Activity:
Would you please write out each of the entries below exactly, omitting pictures?

Records for this exercise:
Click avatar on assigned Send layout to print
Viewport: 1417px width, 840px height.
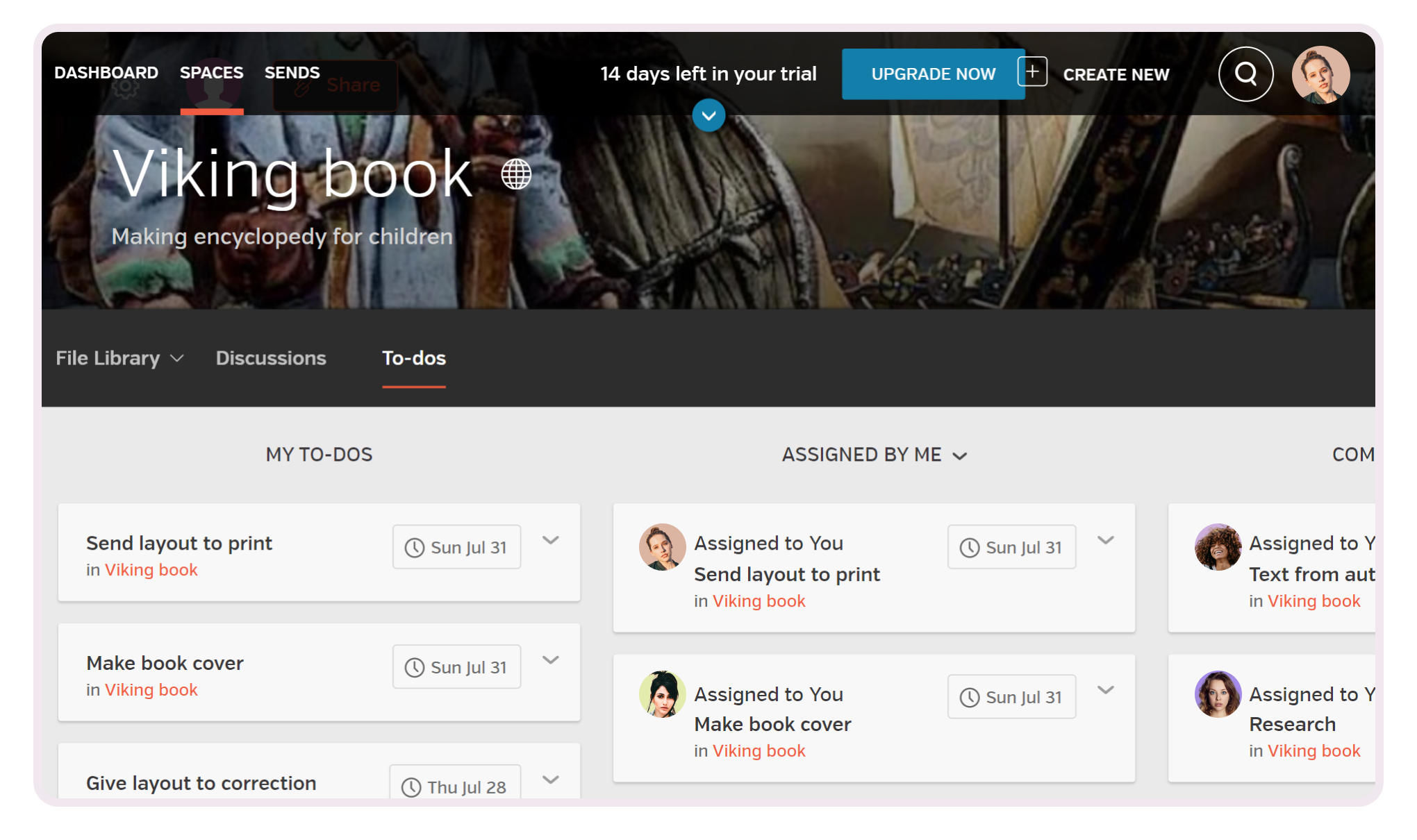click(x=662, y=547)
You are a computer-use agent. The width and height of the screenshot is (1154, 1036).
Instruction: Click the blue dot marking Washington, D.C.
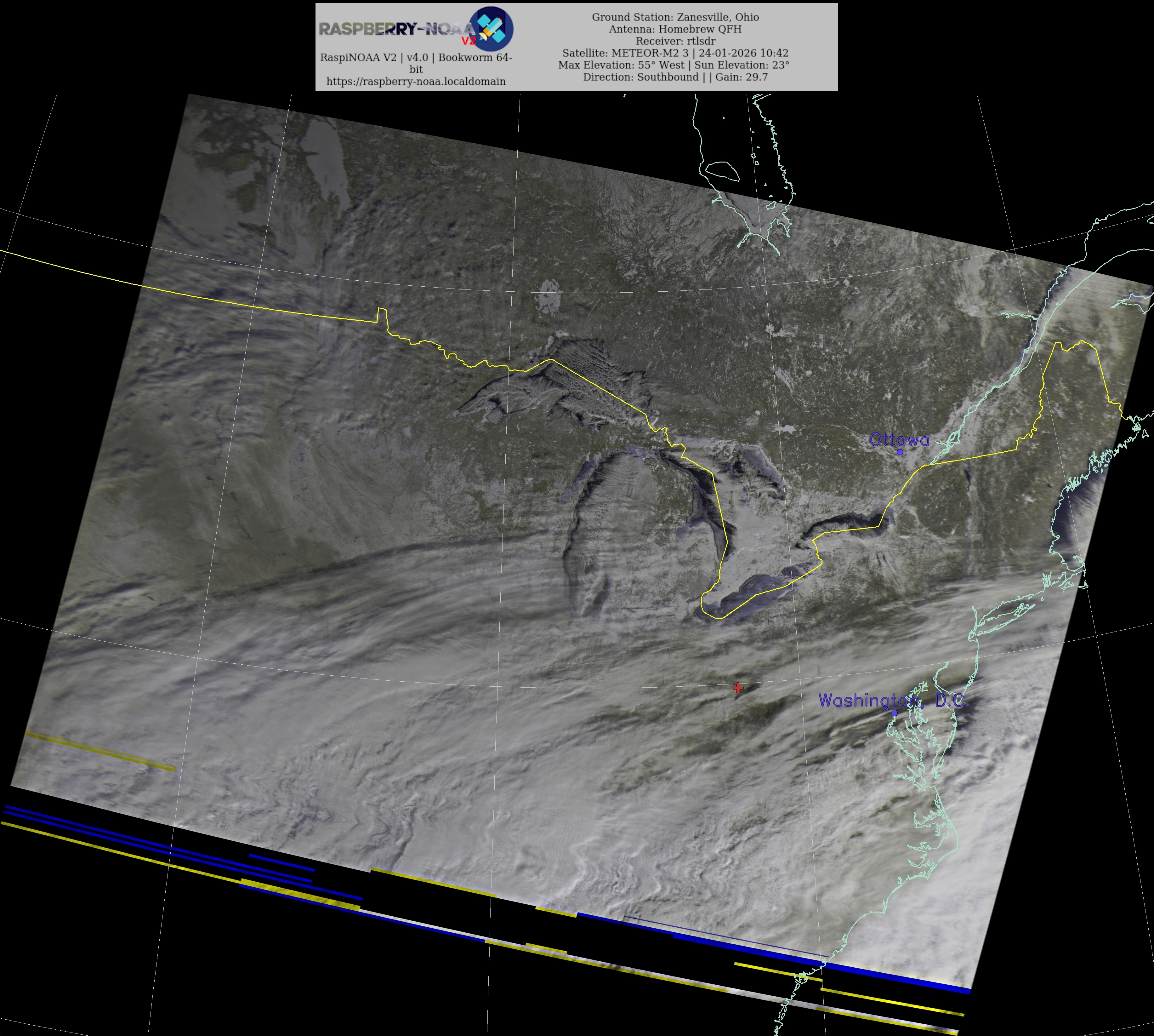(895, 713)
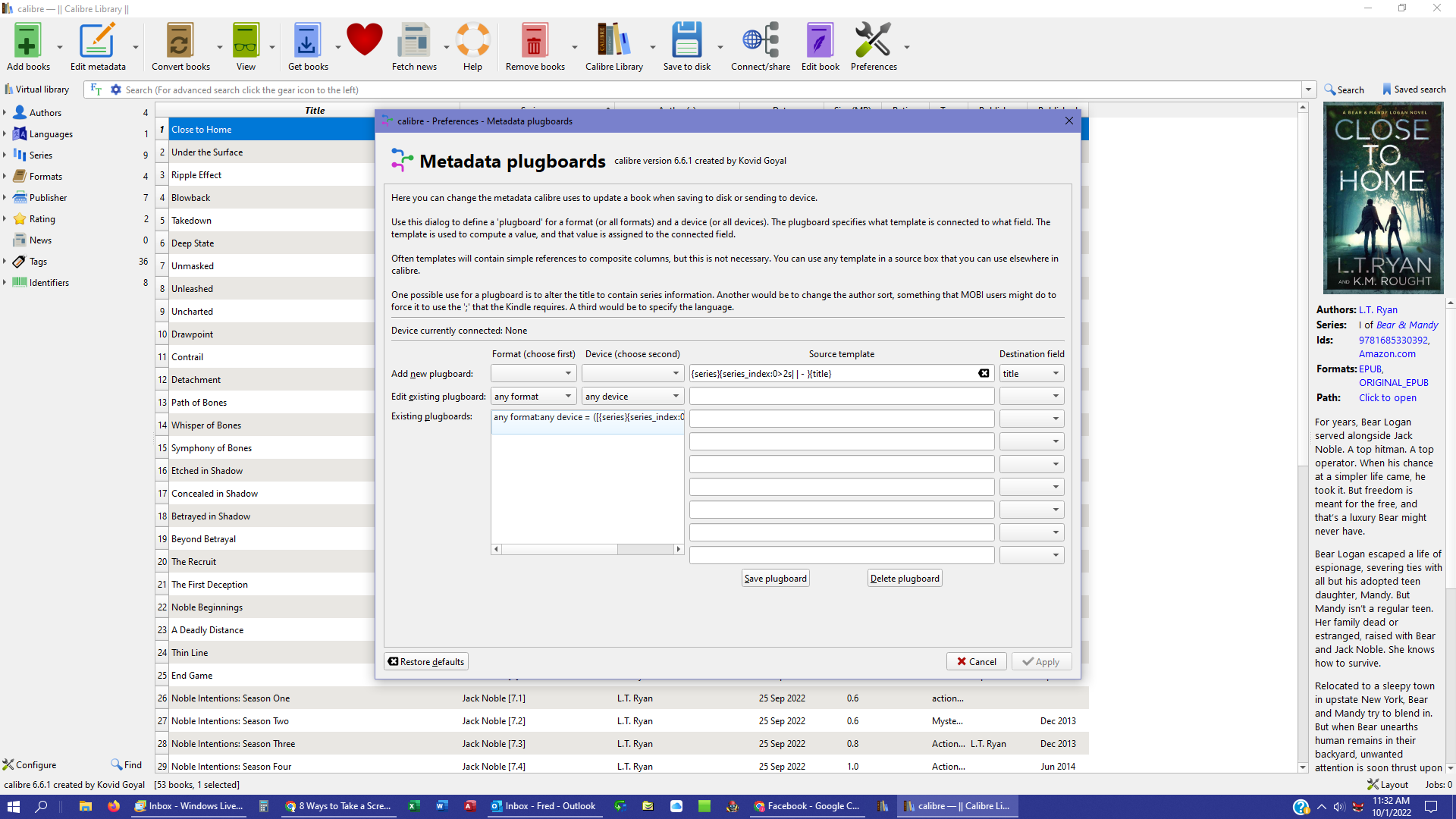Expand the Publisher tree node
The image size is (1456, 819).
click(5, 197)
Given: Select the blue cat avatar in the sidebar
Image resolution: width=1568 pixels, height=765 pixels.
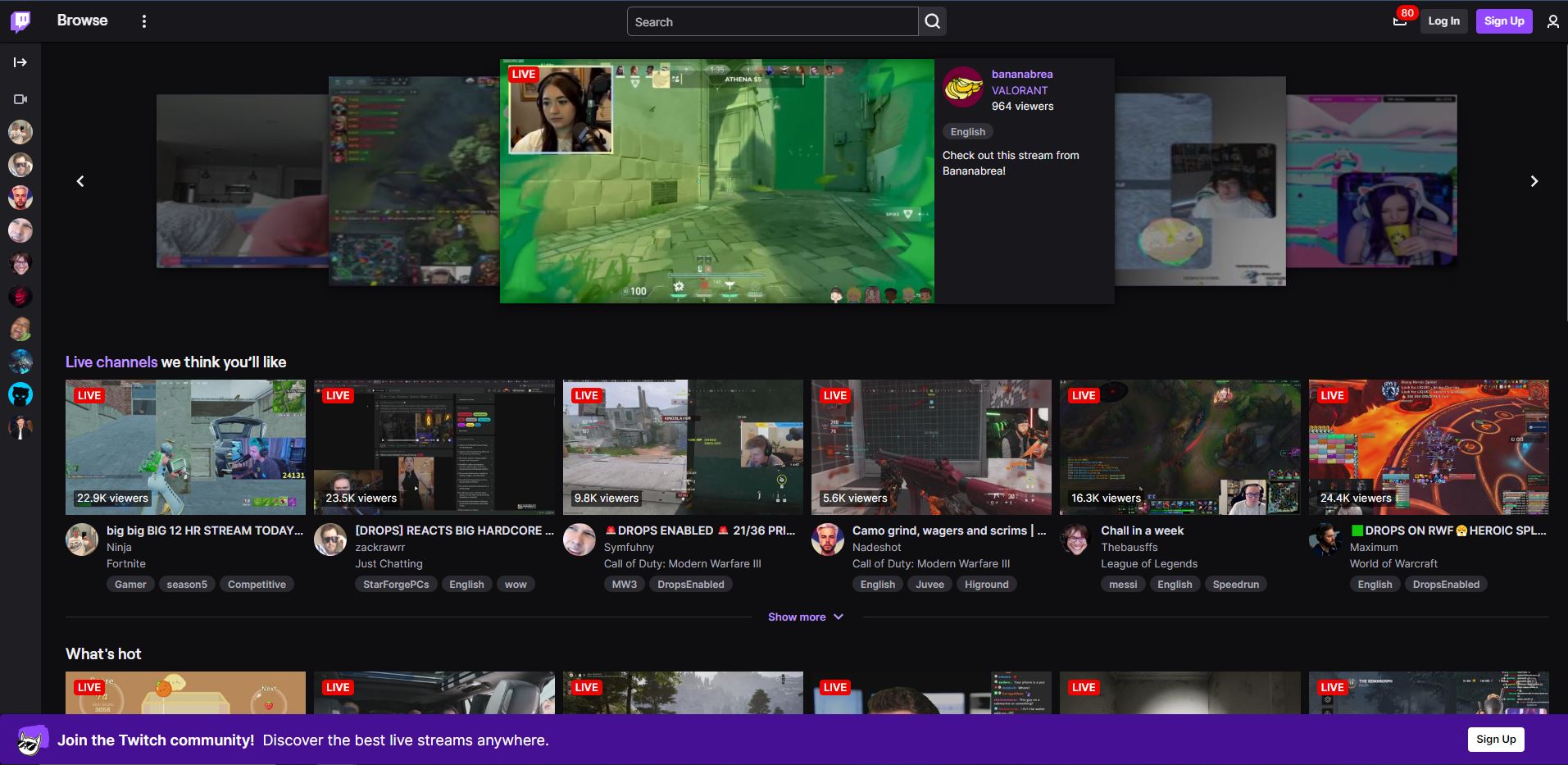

Reply to the exercise:
Click avatar on assigned Send layout to print
Viewport: 1417px width, 840px height.
click(x=662, y=547)
You are a computer-use agent. The width and height of the screenshot is (1154, 1036).
Instruction: Click the blue dot marking Washington, D.C.
(895, 713)
Expand the Publisher tree node
The image size is (1456, 819).
click(5, 197)
Given: Select the blue cat avatar in the sidebar
Image resolution: width=1568 pixels, height=765 pixels.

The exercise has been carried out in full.